# Textauszug:
——————
Neue Vorwärts-Verteidigung

Der Vizechef der NATO sieht in Russland keinen Partner mehr, sondern einen Gegner - und verlegt Truppen weiter nach Osten

  • René Heilig
  • Lesedauer: 3 Min.
Unabhängig von der Krise um die Ukraine ist inzwischen klar: Die Falken in der NATO setzen dauerhaft auf Konfrontation gegenüber Russland. Sie haben Moskau bereits vom Partner zum Gegner degradiert.

Vor einigen Tagen hatte NATO-Vizechef Alexander Russell »Sandy« Vershbow eine Handvoll vertrauenswürdiger Journalisten versammelt. Es ging um nichts Geringeres als die Verkündung eines Strategiewandels. Zwar ist das nächste NATO-Gipfeltreffen, bei dem so etwas besprochen werden kann, erst im September in Wales, doch so lange möchten die Hardliner in den USA nicht warten. Vershbow verkündete: Die Russen haben mit der Annexion der Krim und der Unterstützung der Vorgänge in der Ostukraine ganz klar die NATO-Russland-Beziehung verändert. Mehr noch. Moskau habe die seit 1997 bestehende Partnerschaft mit der NATO gekündigt. Zwar nicht förmlich, doch faktisch, meinte der NATO-Vize und schlussfolgerte: Das westliche Bündnis müsse sich nun auch nicht länger als Partner, sondern eher als Gegner Russlands verhalten.

Das klingt ganz so, als wäre der US-Regierung daran gelegen, den aktuellen politischen Konflikt mit Russland dauerhaft zuzuspitzen. Und damit dagegen gar nicht erst Widerstand in den eigenen Reihen aufkommt, werden bereits jetzt von der Leitnation der freien Welt Nägel mit Köpfen gemacht. Was man in Berlin mit einigem Argwohn betrachtet. Inoffiziell freilich nur.

Vershbow ist kein kleines Licht in der dritten Reihe der US-Administration. Der Mann hat Osteuropawissenschaften studiert, war Botschafter seines Landes in Moskau, Südkorea und bei der NATO. Als Vizechef des Bündnisses rückt er jetzt bereits den Stuhl des kommenden NATO-Generalsekretärs - es wird der ehemalige sozialdemokratische Premier Norwegens Jens Stoltenberg sein - an den rechten Platz.

Vershbow unterstellt Moskau, die einstigen Ostblockstaaten, die nun NATO-Mitglied sind, unter seine Knute zurückholen zu wollen. Er und andere machen sich die aus Polen, Rumänien und den baltischen Staaten zu vernehmende Angst zunutze. Doch wie zu Zeiten des vorangegangenen Kalten Krieges werden die USA die Freiheit aller Verbündeten sichern, versichert man in Washington. Natürlich im Kreise der NATO. Die werde künftig auf jede noch so kleine Bedrohung durch Putin adäquat antworten. Das heißt, man will Truppen nach »vorne« verlegen. Polen bettelt ohnehin schon seit Monaten - wie einst die Bundesrepublik - um US-Truppen.
——————
# Bereitgestelltes Material:
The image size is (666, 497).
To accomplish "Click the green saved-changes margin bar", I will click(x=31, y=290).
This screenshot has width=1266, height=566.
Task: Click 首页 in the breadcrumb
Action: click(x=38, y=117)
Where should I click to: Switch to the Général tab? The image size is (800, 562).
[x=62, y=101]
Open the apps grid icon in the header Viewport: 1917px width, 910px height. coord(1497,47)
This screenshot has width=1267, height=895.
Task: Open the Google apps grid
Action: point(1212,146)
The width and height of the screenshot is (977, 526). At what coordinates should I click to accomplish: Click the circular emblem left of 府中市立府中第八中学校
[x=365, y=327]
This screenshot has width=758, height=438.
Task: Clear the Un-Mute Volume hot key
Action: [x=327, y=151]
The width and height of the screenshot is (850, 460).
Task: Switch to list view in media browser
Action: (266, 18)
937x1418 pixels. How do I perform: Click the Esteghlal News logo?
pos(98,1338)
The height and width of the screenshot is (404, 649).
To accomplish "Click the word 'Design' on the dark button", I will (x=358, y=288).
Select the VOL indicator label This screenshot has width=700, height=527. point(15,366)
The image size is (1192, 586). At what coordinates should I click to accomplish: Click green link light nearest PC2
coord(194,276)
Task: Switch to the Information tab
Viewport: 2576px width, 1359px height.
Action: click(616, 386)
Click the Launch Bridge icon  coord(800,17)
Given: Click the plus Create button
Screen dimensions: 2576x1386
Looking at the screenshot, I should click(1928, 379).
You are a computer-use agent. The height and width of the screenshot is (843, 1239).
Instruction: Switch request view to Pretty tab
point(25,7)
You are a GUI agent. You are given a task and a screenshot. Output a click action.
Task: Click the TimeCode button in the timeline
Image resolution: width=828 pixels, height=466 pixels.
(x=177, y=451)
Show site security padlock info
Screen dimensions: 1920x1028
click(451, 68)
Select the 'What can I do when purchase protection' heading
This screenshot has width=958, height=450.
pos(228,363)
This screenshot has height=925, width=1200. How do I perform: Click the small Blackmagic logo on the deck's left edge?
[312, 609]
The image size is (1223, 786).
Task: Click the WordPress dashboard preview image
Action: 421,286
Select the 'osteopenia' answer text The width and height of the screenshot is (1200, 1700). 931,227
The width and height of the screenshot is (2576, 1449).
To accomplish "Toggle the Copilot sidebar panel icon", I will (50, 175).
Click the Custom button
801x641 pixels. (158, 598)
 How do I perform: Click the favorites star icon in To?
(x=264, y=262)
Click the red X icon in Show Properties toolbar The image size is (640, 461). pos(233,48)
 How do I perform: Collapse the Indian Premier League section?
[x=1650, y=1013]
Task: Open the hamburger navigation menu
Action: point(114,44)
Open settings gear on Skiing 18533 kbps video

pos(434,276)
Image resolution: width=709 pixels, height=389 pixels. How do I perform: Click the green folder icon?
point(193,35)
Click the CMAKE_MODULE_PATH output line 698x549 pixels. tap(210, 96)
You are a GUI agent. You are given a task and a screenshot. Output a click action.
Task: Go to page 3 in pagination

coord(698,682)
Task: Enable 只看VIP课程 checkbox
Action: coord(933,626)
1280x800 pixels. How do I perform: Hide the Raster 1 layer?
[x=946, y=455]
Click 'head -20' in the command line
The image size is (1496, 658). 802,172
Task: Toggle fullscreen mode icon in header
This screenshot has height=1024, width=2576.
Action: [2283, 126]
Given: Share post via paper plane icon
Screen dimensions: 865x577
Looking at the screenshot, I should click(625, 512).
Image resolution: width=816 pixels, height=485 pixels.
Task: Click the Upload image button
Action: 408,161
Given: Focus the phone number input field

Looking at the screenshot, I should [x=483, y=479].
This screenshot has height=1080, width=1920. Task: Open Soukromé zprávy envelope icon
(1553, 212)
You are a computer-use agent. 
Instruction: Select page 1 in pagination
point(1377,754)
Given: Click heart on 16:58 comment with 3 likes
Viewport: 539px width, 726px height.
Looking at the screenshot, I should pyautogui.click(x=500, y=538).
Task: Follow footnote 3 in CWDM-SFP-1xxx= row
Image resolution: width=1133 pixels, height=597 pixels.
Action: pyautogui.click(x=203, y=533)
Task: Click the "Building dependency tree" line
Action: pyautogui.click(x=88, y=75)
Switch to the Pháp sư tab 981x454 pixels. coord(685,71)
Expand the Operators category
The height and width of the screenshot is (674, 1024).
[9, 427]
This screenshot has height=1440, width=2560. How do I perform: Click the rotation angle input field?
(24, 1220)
——————
# Schriftliche Aufgaben:
1. Wann und wo findet laut dem Artikel über die NATO und Russland das nächste NATO-Gipfeltreffen statt?
2. Zähle alle Ämter auf, die Vershbow laut dem Artikel über die NATO und Russland innehatte oder innehat.
3. Führe den Artikel über die NATO und Russland nach seinem letzten Satz um einen Absatz weiter.

# Lösungen zur Übung:
1. Im September in Wales.

2. Botschafter der USA in Moskau, Botschafter der USA in Südkorea, Botschafter der USA bei der NATO, Vizechef der NATO

3.
Vershbow sprach nun unmissverständlich von der »Bereitstellung einer beträchtlichen Anzahl alliierter Kampftruppen in Osteuropa«. Wer sich die Verlegezeiten der westalliierten Flugzeugstaffeln nach Litauen und Polen sowie für die Entsendung von ein paar Fallschirmjägerkompanien anschaut, weiß: Die anvisierte NATO-Vorne-Verteidigung geht nicht ohne eine ständige Stationierung in den »Frontstaaten«. Dumm nur, dass genau sie durch das zwischen Russland und der NATO 1997 geschlossene Partnerschaftsabkommen ausgeschlossen ist. Falls das mit der offiziellen Kündigung nicht durchzusetzen ist, wäre Stationierung auf Rotationsbasis eine Option.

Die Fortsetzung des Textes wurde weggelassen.